= What to produce =
In the entries below, find the line with "397x259 pixels." and the line with "You are a computer-use". Reproduce those two lines and every line between them exactly, and nothing more.

***** Entries supplied

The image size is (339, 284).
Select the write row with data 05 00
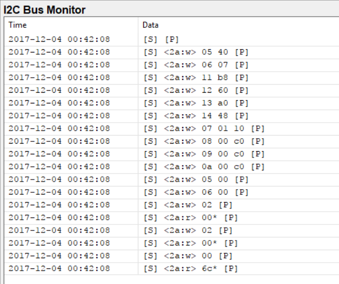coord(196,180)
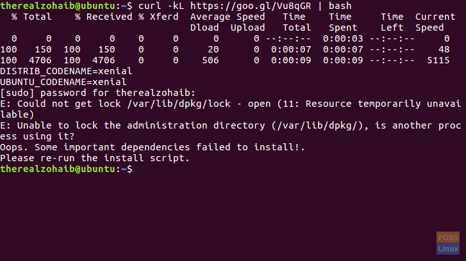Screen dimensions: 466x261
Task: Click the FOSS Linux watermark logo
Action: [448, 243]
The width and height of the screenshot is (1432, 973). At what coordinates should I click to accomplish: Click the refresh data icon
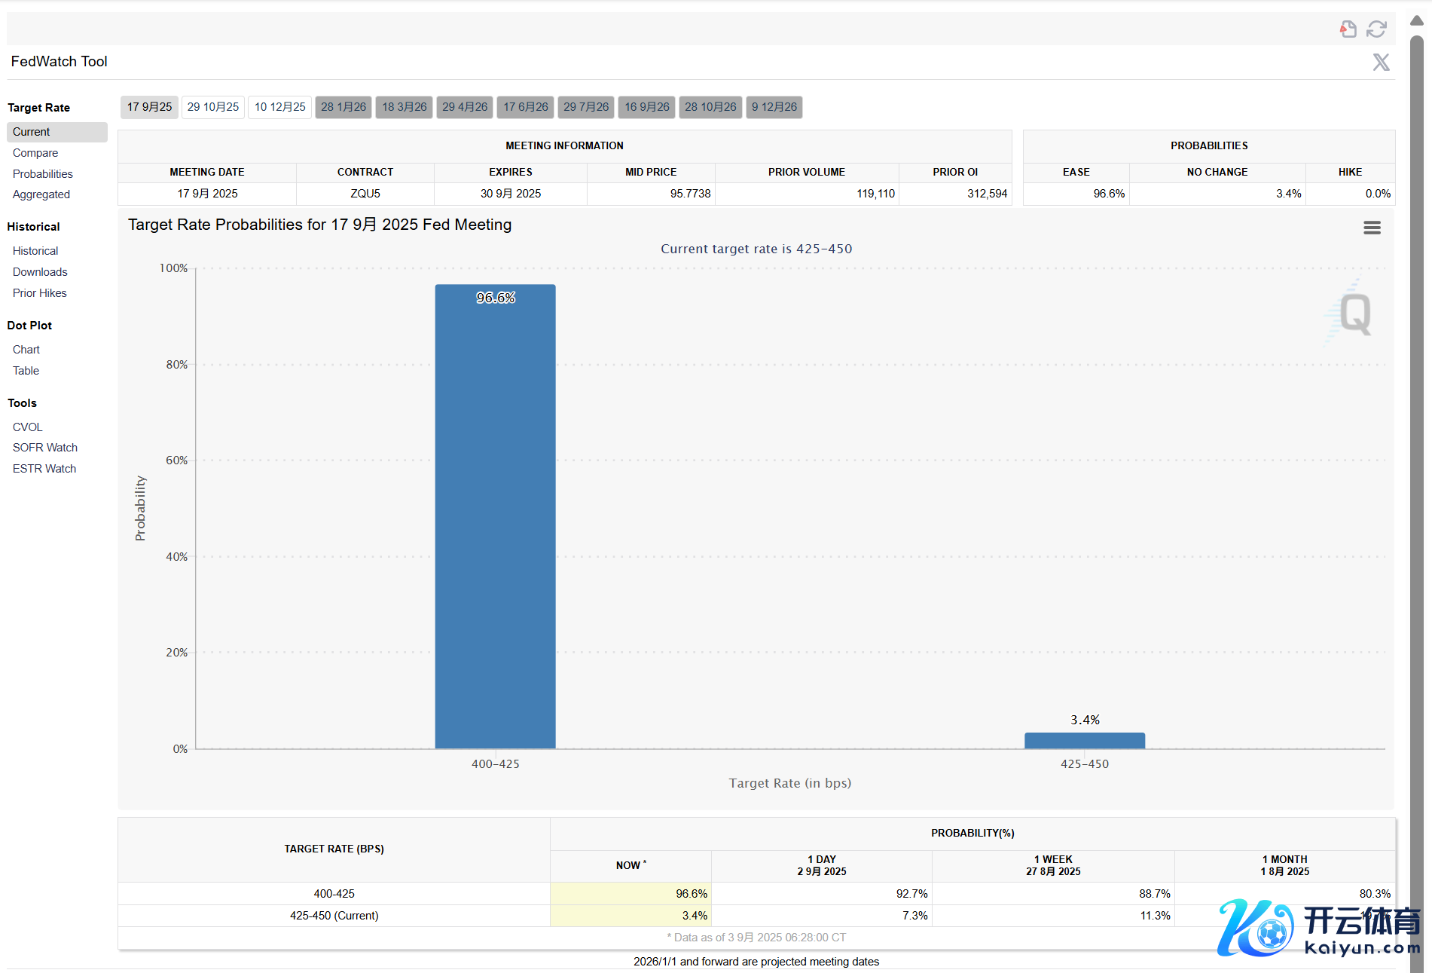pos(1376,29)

**********
***** Entries supplied

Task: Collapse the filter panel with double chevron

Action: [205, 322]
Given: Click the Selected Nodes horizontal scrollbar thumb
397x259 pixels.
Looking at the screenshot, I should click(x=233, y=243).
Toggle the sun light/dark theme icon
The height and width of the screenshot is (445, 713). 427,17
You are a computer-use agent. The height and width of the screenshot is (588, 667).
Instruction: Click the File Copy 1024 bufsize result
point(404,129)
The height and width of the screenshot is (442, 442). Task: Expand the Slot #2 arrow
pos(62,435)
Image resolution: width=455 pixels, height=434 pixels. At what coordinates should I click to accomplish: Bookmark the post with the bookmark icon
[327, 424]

**********

= Answer to this task =
397x259 pixels.
Looking at the screenshot, I should click(x=233, y=243).
Toggle the sun light/dark theme icon
The height and width of the screenshot is (445, 713). 427,17
You are a computer-use agent. The height and width of the screenshot is (588, 667).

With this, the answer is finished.